##### Record set #####

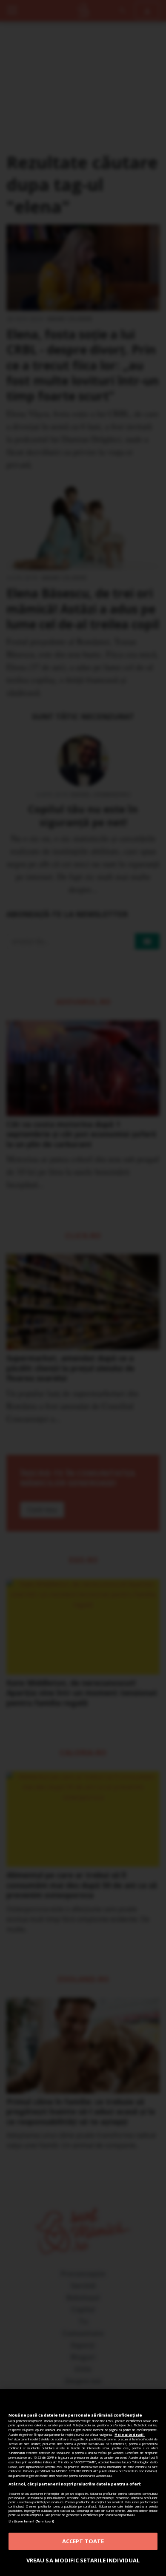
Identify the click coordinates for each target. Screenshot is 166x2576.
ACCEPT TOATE (83, 2541)
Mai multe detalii (129, 2434)
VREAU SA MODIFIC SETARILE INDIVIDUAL (83, 2560)
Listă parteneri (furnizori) (31, 2521)
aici (54, 2462)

#####

■ **Work instruction**: Strip the images and return the remaining data exactly.

■ **Answer to this exercise**:
Identify the click coordinates for each target. Screenshot is 166x2576.
ACCEPT TOATE (83, 2541)
Mai multe detalii (129, 2434)
VREAU SA MODIFIC SETARILE INDIVIDUAL (83, 2560)
Listă parteneri (furnizori) (31, 2521)
aici (54, 2462)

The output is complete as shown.